*Task*: Copy every line of the records below where the word "computer" occurs.

*Material shown*:
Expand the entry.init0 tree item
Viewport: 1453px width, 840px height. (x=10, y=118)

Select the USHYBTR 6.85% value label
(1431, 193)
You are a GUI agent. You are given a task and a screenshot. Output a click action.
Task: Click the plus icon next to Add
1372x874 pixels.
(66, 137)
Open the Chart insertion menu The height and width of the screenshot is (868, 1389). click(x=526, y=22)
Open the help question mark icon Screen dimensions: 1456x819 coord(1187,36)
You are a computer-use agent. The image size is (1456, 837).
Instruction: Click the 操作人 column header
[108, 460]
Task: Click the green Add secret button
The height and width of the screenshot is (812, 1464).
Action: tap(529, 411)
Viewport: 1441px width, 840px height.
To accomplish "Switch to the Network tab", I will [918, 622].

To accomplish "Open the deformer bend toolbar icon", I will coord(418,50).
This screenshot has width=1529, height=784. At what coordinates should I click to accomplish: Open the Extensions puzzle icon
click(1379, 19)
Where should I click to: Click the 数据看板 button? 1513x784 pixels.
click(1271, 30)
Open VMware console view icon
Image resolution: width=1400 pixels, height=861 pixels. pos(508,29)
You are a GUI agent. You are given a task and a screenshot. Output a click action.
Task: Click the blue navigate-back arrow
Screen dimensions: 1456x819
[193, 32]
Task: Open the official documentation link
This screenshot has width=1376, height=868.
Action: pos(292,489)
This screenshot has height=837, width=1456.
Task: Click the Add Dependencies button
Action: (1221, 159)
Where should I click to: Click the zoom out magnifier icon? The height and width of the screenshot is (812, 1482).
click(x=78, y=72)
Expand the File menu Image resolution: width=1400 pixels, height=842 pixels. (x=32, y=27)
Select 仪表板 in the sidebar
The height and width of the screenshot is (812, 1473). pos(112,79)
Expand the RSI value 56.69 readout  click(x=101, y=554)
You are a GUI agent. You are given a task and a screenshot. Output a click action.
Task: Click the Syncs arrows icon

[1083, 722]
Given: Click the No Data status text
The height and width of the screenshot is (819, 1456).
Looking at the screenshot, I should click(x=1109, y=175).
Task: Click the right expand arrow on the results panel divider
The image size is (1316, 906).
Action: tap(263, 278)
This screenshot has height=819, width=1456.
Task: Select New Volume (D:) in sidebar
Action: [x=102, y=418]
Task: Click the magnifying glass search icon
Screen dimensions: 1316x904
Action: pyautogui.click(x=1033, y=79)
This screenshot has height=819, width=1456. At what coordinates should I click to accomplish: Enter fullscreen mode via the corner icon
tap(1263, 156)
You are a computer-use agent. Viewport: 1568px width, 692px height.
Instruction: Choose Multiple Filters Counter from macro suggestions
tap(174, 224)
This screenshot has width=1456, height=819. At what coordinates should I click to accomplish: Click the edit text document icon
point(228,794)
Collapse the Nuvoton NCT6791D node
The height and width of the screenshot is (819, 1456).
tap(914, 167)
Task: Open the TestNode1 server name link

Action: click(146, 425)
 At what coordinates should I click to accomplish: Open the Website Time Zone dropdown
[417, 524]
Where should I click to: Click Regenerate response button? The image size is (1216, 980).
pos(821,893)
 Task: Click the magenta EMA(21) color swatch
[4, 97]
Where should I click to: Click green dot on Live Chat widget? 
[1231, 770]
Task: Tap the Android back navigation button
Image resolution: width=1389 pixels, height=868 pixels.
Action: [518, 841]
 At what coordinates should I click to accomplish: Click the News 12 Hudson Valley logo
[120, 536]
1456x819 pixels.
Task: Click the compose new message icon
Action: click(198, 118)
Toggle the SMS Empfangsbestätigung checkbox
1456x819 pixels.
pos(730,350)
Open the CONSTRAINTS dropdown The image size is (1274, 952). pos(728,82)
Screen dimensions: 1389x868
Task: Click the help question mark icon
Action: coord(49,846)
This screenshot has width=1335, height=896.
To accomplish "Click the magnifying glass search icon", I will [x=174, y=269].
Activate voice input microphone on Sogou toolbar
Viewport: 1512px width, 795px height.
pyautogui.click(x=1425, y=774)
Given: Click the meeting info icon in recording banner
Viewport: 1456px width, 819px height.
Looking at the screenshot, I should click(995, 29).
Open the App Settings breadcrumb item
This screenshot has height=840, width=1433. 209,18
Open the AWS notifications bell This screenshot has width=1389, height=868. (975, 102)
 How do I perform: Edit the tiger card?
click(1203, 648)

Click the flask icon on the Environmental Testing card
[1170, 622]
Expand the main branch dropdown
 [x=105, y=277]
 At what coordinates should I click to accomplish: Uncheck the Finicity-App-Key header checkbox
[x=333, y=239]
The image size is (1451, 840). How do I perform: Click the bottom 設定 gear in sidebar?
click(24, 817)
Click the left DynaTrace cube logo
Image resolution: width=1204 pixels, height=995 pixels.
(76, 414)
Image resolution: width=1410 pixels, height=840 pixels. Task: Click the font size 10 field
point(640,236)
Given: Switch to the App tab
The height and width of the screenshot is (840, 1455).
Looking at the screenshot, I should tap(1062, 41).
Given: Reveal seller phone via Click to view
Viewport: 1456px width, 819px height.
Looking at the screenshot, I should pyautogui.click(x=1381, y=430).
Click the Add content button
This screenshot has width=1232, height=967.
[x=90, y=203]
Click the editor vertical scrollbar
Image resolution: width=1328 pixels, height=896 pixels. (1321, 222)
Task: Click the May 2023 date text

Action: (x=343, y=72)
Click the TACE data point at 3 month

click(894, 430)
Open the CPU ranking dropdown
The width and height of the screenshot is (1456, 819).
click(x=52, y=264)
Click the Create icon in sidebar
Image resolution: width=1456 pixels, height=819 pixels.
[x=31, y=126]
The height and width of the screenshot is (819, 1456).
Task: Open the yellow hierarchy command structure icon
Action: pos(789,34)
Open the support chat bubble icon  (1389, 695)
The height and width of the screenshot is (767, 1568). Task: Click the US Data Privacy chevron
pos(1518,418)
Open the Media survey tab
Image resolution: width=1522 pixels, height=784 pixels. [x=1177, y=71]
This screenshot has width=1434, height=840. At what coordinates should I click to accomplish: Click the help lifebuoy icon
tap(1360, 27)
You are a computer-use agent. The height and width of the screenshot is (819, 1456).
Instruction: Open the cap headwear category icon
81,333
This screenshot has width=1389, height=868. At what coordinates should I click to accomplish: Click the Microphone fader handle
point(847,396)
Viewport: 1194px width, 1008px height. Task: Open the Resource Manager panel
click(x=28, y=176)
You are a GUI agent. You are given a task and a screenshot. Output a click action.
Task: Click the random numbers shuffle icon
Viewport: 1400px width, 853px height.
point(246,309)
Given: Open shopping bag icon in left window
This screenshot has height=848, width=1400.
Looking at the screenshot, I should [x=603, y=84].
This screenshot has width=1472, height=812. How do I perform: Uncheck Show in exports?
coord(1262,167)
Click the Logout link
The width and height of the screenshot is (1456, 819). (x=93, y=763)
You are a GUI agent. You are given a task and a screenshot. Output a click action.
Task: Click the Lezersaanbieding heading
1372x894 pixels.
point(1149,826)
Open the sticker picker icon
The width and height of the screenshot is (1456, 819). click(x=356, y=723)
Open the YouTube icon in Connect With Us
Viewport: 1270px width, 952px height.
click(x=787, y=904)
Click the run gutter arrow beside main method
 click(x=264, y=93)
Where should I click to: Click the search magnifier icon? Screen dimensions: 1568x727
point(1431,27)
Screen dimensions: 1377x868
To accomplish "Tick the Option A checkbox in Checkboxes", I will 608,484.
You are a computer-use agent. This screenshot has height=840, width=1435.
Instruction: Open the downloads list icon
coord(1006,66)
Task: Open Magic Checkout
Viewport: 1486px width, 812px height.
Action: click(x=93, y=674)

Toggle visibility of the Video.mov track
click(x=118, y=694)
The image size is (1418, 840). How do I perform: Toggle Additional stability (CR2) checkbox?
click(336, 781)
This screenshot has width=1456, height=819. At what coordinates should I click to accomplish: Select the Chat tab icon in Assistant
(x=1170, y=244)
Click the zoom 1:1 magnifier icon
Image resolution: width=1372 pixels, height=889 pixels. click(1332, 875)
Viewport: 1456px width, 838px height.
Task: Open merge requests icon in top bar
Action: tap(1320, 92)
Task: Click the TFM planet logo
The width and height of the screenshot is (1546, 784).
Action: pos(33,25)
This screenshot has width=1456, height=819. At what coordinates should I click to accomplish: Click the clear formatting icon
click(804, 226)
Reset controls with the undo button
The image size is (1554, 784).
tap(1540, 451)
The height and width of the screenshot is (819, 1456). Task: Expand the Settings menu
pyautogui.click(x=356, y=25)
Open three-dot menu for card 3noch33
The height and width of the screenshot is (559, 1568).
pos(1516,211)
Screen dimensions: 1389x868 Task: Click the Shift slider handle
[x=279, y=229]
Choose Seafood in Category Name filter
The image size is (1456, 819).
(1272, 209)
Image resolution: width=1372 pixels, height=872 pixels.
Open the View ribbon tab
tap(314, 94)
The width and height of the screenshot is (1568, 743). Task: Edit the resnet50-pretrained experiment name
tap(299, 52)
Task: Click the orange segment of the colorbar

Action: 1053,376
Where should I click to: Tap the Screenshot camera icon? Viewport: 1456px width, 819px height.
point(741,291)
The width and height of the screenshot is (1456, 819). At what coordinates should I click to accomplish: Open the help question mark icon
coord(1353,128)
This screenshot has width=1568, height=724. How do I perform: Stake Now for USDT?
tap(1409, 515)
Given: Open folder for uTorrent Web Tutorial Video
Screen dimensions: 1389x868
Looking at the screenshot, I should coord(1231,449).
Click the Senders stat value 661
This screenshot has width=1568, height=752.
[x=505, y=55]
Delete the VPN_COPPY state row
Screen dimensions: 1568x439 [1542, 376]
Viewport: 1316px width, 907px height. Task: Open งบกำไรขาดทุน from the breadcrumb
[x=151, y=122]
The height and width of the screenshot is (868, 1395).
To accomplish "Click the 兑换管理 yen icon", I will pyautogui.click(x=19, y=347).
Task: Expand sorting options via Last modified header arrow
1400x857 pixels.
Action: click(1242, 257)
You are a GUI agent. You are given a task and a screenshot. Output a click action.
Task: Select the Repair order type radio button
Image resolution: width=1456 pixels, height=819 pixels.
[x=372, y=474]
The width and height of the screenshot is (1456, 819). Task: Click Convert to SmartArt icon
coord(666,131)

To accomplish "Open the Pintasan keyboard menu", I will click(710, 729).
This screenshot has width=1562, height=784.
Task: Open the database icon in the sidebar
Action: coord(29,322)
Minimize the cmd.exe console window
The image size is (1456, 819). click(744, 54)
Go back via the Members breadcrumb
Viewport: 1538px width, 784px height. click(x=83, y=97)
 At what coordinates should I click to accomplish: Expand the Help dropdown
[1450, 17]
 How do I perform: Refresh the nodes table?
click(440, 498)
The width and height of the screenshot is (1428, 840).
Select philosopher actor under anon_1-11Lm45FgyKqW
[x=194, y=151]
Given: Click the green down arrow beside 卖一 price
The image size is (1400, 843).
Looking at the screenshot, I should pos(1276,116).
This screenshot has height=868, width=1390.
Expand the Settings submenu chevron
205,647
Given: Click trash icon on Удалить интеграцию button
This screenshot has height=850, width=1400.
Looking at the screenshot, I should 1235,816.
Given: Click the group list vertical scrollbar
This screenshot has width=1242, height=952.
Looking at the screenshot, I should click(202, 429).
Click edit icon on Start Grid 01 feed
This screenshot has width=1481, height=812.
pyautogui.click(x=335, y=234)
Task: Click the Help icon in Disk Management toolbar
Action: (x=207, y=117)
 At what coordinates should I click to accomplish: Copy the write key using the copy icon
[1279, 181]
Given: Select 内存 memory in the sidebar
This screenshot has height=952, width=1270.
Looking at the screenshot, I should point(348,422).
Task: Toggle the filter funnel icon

*Finished task*:
You are a computer-use agent. The image size is (1456, 837).
You are a computer-use agent. Viewport: 1568px width, 692px height.
You are a computer-use agent. The height and width of the screenshot is (819, 1456).
You are a computer-use agent. This screenshot has height=840, width=1435.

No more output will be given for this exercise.